American light aircraft

The Dakota Cub Super 18 is an American amateur-built aircraft, designed and produced by Dakota Cub of Sioux Falls, South Dakota. The aircraft is supplied as a kit for amateur construction.

==Design and development==
The Super 18 is the kit derivative of the type certified Super 18 Model S18-180 that is manufactured by a separate, but affiliated company, Super 18. The Dakota Cub Super 18 features a strut-braced high wing, a two-seats-in-tandem enclosed cockpit that is 28 in wide, fixed conventional landing gear and a single engine in tractor configuration.

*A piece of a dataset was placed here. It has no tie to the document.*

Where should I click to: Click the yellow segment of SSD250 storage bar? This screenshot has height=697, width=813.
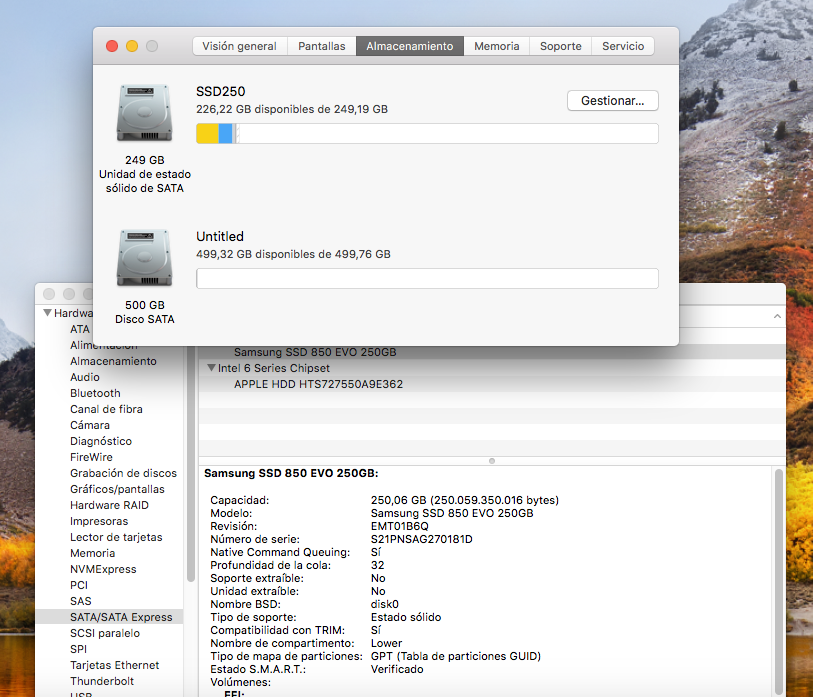207,134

The aircraft fuselage is made from welded 4130 steel tubing, with the wing structure of aluminum sheet and all surfaces covered in doped aircraft fabric. The wings are supported by "V" struts and jury struts. Dimensions and engines vary with specific model. Construction time for all models from the supplied kit is 900 hours.

==Variants==
- Super 18-160-EXP
Model with a 35.4 ft span wing with an area of 175 sqft and a gross weight of 2050 lb. This model's recommended engine power range is 160 to 180 hp and the standard engine used is the 160 hp Lycoming O-320 four-stroke powerplant. One reported completed by December 2011.
- Super 18-180-EXP
Model with a 36 ft span wing with an area of 189 sqft and a gross weight of 2300 lb. This model's recommended engine power is 180 hp and the standard engine used is the 180 hp Lycoming O-360 four-stroke powerplant. Six reported completed by December 2011.
- Super 18-LT-EXP
Model with a 35 ft span wing with an area of 175 sqft and a gross weight of 1320 lb for the US light-sport aircraft category. This model's recommended engine power range is 90 to 180 hp and the standard engine used is the 100 hp Lycoming IO-233 four-stroke powerplant. One reported completed by December 2011.